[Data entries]
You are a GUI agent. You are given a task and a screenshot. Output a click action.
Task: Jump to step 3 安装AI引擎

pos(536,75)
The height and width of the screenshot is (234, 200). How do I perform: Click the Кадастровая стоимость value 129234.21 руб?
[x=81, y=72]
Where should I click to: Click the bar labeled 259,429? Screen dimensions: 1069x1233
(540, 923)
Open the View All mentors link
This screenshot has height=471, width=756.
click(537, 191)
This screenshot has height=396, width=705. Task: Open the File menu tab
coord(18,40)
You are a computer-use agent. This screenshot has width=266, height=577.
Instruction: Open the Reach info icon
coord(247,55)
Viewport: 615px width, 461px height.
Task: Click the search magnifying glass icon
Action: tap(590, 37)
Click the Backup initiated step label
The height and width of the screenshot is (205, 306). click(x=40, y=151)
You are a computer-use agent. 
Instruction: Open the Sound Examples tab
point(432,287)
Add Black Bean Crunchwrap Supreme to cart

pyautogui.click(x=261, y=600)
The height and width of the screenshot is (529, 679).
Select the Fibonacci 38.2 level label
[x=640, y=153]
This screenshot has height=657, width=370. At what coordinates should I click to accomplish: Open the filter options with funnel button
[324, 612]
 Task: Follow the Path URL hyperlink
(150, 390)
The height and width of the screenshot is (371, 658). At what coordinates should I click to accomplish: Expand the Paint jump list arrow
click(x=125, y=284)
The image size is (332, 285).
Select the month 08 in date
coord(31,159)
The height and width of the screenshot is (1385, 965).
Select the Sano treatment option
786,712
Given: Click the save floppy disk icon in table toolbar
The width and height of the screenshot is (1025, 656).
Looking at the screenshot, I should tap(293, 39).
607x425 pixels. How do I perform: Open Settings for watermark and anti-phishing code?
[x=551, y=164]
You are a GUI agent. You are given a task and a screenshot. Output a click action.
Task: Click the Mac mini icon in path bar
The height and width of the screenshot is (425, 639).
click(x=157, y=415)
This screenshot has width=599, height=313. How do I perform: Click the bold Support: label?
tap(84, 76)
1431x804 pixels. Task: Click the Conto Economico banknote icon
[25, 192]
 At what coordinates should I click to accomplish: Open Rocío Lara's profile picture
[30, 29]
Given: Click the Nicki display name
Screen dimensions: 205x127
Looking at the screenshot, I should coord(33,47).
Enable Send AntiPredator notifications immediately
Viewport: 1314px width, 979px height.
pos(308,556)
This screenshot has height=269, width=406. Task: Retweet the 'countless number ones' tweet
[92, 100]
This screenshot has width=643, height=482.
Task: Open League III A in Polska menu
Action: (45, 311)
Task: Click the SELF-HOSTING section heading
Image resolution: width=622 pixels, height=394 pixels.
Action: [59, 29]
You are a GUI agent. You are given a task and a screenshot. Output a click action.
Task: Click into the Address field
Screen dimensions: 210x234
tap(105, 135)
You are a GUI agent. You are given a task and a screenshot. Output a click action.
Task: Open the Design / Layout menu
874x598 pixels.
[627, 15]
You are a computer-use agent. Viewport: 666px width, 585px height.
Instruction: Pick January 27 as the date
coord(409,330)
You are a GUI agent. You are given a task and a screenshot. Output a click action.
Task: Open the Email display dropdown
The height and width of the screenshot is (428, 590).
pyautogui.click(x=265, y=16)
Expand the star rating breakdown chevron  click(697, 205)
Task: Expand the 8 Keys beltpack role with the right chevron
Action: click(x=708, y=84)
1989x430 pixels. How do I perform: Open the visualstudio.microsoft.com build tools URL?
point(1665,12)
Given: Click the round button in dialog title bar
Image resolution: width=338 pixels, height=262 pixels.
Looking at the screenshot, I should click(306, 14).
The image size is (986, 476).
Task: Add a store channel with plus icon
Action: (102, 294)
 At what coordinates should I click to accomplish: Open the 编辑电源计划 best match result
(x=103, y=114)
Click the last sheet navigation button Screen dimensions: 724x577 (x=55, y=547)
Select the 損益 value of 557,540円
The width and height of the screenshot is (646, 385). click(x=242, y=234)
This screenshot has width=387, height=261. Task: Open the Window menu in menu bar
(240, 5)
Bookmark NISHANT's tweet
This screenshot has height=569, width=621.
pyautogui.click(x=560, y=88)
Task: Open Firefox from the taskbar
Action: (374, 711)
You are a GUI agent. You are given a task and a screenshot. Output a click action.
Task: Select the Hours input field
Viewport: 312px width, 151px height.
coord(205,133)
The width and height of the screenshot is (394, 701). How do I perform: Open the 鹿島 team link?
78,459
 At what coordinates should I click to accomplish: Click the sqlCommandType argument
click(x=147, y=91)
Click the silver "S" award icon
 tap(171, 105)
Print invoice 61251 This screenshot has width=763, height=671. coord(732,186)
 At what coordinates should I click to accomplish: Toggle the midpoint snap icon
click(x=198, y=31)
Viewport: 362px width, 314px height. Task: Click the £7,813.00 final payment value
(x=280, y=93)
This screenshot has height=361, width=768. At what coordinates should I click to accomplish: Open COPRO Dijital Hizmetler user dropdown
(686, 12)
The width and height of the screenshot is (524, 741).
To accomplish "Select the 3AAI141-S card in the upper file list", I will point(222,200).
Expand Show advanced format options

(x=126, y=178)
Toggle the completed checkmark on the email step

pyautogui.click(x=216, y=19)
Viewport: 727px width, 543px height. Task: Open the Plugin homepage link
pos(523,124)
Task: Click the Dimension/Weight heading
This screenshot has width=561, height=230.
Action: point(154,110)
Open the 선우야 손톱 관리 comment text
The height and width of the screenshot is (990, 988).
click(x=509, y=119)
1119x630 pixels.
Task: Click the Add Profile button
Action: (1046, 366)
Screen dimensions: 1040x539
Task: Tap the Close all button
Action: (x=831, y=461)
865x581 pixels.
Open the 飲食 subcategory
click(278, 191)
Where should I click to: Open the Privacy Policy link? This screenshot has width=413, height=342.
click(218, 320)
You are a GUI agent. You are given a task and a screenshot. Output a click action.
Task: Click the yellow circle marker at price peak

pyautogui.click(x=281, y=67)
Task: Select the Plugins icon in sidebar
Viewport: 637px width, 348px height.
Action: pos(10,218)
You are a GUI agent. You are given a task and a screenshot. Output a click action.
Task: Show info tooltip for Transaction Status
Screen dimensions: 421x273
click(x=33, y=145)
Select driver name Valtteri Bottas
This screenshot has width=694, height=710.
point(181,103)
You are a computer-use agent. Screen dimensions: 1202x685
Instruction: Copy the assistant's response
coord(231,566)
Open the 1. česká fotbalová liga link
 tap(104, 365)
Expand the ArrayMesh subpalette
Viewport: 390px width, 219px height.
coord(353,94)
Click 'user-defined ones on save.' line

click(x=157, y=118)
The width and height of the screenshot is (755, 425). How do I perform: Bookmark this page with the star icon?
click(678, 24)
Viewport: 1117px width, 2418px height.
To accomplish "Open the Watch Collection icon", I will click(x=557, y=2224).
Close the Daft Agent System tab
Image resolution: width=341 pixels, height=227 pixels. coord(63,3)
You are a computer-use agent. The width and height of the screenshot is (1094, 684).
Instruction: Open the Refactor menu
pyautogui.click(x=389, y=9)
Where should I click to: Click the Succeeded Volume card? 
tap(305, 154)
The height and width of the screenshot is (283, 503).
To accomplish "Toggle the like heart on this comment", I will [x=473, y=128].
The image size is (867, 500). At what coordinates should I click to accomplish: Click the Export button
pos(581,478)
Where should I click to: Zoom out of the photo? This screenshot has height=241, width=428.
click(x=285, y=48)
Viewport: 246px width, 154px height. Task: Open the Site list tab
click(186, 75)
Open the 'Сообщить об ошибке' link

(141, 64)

_What the task asks_: Copy out the entries. Leave every line exactly as it is.

_The completed task_:
You are a GUI agent. You are given a task and a screenshot. Output a click action.
Task: Jump to step 3 安装AI引擎

pos(536,75)
The height and width of the screenshot is (234, 200). How do I perform: Click the Кадастровая стоимость value 129234.21 руб?
[x=81, y=72]
Where should I click to: Click the bar labeled 259,429? Screen dimensions: 1069x1233
(540, 923)
Open the View All mentors link
This screenshot has height=471, width=756.
click(537, 191)
This screenshot has height=396, width=705. Task: Open the File menu tab
coord(18,40)
You are a computer-use agent. This screenshot has width=266, height=577.
Instruction: Open the Reach info icon
coord(247,55)
Viewport: 615px width, 461px height.
Task: Click the search magnifying glass icon
Action: tap(590, 37)
Click the Backup initiated step label
The height and width of the screenshot is (205, 306). click(x=40, y=151)
You are a computer-use agent. 
Instruction: Open the Sound Examples tab
point(432,287)
Add Black Bean Crunchwrap Supreme to cart

pyautogui.click(x=261, y=600)
The height and width of the screenshot is (529, 679).
Select the Fibonacci 38.2 level label
[x=640, y=153]
This screenshot has height=657, width=370. At what coordinates should I click to accomplish: Open the filter options with funnel button
[324, 612]
 Task: Follow the Path URL hyperlink
(150, 390)
The height and width of the screenshot is (371, 658). At what coordinates should I click to accomplish: Expand the Paint jump list arrow
click(x=125, y=284)
The image size is (332, 285).
Select the month 08 in date
coord(31,159)
The height and width of the screenshot is (1385, 965).
Select the Sano treatment option
786,712
Given: Click the save floppy disk icon in table toolbar
The width and height of the screenshot is (1025, 656).
Looking at the screenshot, I should tap(293, 39).
607x425 pixels. How do I perform: Open Settings for watermark and anti-phishing code?
[x=551, y=164]
You are a GUI agent. You are given a task and a screenshot. Output a click action.
Task: Click the Mac mini icon in path bar
The height and width of the screenshot is (425, 639).
click(x=157, y=415)
This screenshot has width=599, height=313. How do I perform: Click the bold Support: label?
tap(84, 76)
1431x804 pixels. Task: Click the Conto Economico banknote icon
[25, 192]
 At what coordinates should I click to accomplish: Open Rocío Lara's profile picture
[30, 29]
Given: Click the Nicki display name
Screen dimensions: 205x127
Looking at the screenshot, I should coord(33,47).
Enable Send AntiPredator notifications immediately
Viewport: 1314px width, 979px height.
pos(308,556)
This screenshot has height=269, width=406. Task: Retweet the 'countless number ones' tweet
[92, 100]
This screenshot has width=643, height=482.
Task: Open League III A in Polska menu
Action: (45, 311)
Task: Click the SELF-HOSTING section heading
Image resolution: width=622 pixels, height=394 pixels.
Action: [59, 29]
You are a GUI agent. You are given a task and a screenshot. Output a click action.
Task: Click into the Address field
Screen dimensions: 210x234
tap(105, 135)
You are a GUI agent. You are given a task and a screenshot. Output a click action.
Task: Open the Design / Layout menu
874x598 pixels.
[627, 15]
You are a computer-use agent. Viewport: 666px width, 585px height.
Instruction: Pick January 27 as the date
coord(409,330)
You are a GUI agent. You are given a task and a screenshot. Output a click action.
Task: Open the Email display dropdown
The height and width of the screenshot is (428, 590).
pyautogui.click(x=265, y=16)
Expand the star rating breakdown chevron  click(697, 205)
Task: Expand the 8 Keys beltpack role with the right chevron
Action: click(x=708, y=84)
1989x430 pixels. How do I perform: Open the visualstudio.microsoft.com build tools URL?
point(1665,12)
Given: Click the round button in dialog title bar
Image resolution: width=338 pixels, height=262 pixels.
Looking at the screenshot, I should click(306, 14).
The image size is (986, 476).
Task: Add a store channel with plus icon
Action: (102, 294)
 At what coordinates should I click to accomplish: Open the 编辑电源计划 best match result
(x=103, y=114)
Click the last sheet navigation button Screen dimensions: 724x577 (x=55, y=547)
Select the 損益 value of 557,540円
The width and height of the screenshot is (646, 385). click(x=242, y=234)
This screenshot has width=387, height=261. Task: Open the Window menu in menu bar
(240, 5)
Bookmark NISHANT's tweet
This screenshot has height=569, width=621.
pyautogui.click(x=560, y=88)
Task: Open Firefox from the taskbar
Action: (374, 711)
You are a GUI agent. You are given a task and a screenshot. Output a click action.
Task: Select the Hours input field
Viewport: 312px width, 151px height.
coord(205,133)
The width and height of the screenshot is (394, 701). How do I perform: Open the 鹿島 team link?
78,459
 At what coordinates should I click to accomplish: Click the sqlCommandType argument
click(x=147, y=91)
Click the silver "S" award icon
 tap(171, 105)
Print invoice 61251 This screenshot has width=763, height=671. coord(732,186)
 At what coordinates should I click to accomplish: Toggle the midpoint snap icon
click(x=198, y=31)
Viewport: 362px width, 314px height. Task: Click the £7,813.00 final payment value
(x=280, y=93)
This screenshot has height=361, width=768. At what coordinates should I click to accomplish: Open COPRO Dijital Hizmetler user dropdown
(686, 12)
The width and height of the screenshot is (524, 741).
To accomplish "Select the 3AAI141-S card in the upper file list", I will point(222,200).
Expand Show advanced format options

(x=126, y=178)
Toggle the completed checkmark on the email step

pyautogui.click(x=216, y=19)
Viewport: 727px width, 543px height. Task: Open the Plugin homepage link
pos(523,124)
Task: Click the Dimension/Weight heading
This screenshot has width=561, height=230.
Action: point(154,110)
Open the 선우야 손톱 관리 comment text
The height and width of the screenshot is (990, 988).
click(x=509, y=119)
1119x630 pixels.
Task: Click the Add Profile button
Action: (1046, 366)
Screen dimensions: 1040x539
Task: Tap the Close all button
Action: (x=831, y=461)
865x581 pixels.
Open the 飲食 subcategory
click(278, 191)
Where should I click to: Open the Privacy Policy link? This screenshot has width=413, height=342.
click(218, 320)
You are a GUI agent. You are given a task and a screenshot. Output a click action.
Task: Click the yellow circle marker at price peak

pyautogui.click(x=281, y=67)
Task: Select the Plugins icon in sidebar
Viewport: 637px width, 348px height.
Action: pos(10,218)
You are a GUI agent. You are given a task and a screenshot. Output a click action.
Task: Show info tooltip for Transaction Status
Screen dimensions: 421x273
click(x=33, y=145)
Select driver name Valtteri Bottas
This screenshot has width=694, height=710.
point(181,103)
You are a computer-use agent. Screen dimensions: 1202x685
Instruction: Copy the assistant's response
coord(231,566)
Open the 1. česká fotbalová liga link
 tap(104, 365)
Expand the ArrayMesh subpalette
Viewport: 390px width, 219px height.
coord(353,94)
Click 'user-defined ones on save.' line

click(x=157, y=118)
The width and height of the screenshot is (755, 425). How do I perform: Bookmark this page with the star icon?
click(678, 24)
Viewport: 1117px width, 2418px height.
To accomplish "Open the Watch Collection icon", I will click(x=557, y=2224).
Close the Daft Agent System tab
Image resolution: width=341 pixels, height=227 pixels. coord(63,3)
You are a computer-use agent. The width and height of the screenshot is (1094, 684).
Instruction: Open the Refactor menu
pyautogui.click(x=389, y=9)
Where should I click to: Click the Succeeded Volume card? 
tap(305, 154)
The height and width of the screenshot is (283, 503).
To accomplish "Toggle the like heart on this comment", I will [x=473, y=128].
The image size is (867, 500). At what coordinates should I click to accomplish: Click the Export button
pos(581,478)
Where should I click to: Zoom out of the photo? This screenshot has height=241, width=428.
click(x=285, y=48)
Viewport: 246px width, 154px height. Task: Open the Site list tab
click(186, 75)
Open the 'Сообщить об ошибке' link

(141, 64)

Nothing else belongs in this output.